–No es ésa la opinión del personaje Scarpa, cuando dice “no saben y se meten a críticos”. ¿Será que el criticado cree manchado su honor y “una obra sobre el honor sólo puede acabar en muerte”?
–En ese fragmento se homenajea al teatro del Siglo de Oro español, donde importan el honor y la muerte. No olvidemos que Juan realizó dramaturgias de piezas clásicas, de La vida es sueño, por ejemplo, que trajo a Buenos Aires Helena Pimenta. Por otra parte, Volodia, el crítico, manifiesta su desinterés por los espectáculos que tienen como tema el teatro.
–Un espacio ideal para fabular intrigas...
–Que aparecen como planteos. Qué pasaría, por ejemplo, si esa noche se produjera un accidente y uno de los dos resultara muerto. Esta ironía acerca la obra al juego que se da en la comedia inglesa (irónica y negra). La situación va evolucionando y pasa, entre sutilezas, a otro lugar, a una confrontación menos directa entre el autor y el crítico.

| LÍNEAS EXTRAÍDAS |
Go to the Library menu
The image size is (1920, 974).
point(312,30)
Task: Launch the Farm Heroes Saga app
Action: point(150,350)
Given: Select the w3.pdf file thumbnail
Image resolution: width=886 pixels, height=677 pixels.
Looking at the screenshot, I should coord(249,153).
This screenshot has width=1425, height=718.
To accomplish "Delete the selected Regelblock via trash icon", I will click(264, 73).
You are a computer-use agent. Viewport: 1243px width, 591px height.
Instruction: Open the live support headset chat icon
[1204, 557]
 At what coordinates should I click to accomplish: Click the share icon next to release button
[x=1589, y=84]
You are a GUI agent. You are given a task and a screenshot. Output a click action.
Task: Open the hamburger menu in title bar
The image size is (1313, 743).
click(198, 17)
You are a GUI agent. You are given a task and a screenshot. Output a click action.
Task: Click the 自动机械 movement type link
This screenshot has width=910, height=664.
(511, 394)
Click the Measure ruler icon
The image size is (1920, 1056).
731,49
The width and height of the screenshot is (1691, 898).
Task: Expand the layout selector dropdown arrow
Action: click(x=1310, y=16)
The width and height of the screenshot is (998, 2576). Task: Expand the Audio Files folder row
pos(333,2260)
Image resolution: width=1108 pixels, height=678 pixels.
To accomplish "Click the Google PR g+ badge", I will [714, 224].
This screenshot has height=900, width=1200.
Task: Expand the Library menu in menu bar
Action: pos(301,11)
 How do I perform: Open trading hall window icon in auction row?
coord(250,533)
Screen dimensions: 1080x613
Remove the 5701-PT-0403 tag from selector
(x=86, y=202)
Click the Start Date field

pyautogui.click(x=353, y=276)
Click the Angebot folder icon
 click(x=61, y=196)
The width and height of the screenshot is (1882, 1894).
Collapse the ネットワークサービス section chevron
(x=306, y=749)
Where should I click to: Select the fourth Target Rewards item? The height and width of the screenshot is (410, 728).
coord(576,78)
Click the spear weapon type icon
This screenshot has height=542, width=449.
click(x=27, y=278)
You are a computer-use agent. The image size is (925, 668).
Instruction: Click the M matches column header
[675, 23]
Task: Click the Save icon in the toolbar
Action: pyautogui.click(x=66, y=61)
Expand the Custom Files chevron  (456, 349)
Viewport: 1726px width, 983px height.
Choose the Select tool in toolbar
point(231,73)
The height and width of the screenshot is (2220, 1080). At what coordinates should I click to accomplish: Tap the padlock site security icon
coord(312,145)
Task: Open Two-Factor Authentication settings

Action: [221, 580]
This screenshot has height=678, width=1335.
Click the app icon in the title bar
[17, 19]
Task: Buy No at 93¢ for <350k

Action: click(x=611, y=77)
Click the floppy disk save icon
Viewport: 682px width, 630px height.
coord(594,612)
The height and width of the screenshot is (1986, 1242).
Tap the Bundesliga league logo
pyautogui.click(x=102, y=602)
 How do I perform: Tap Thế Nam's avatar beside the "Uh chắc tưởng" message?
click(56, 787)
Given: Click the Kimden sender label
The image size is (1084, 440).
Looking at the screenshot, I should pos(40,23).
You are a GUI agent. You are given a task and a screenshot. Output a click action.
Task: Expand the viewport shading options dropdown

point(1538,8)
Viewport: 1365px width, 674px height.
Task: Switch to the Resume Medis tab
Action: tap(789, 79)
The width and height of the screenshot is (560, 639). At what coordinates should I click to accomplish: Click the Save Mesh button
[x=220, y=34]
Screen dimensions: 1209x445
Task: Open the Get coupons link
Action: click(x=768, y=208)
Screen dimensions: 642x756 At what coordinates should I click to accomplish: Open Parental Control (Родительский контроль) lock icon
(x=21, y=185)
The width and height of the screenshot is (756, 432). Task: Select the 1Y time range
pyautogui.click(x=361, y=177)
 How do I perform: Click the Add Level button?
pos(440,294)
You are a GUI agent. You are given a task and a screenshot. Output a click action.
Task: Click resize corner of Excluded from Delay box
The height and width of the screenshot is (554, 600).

| LO QUE SE PIDE |
Según el extracto, ¿qué obra clásica trajo Helena Pimenta a Buenos Aires? Las líneas no guardan relación con el extracto.

| TU RESPUESTA |
La vida es sueño.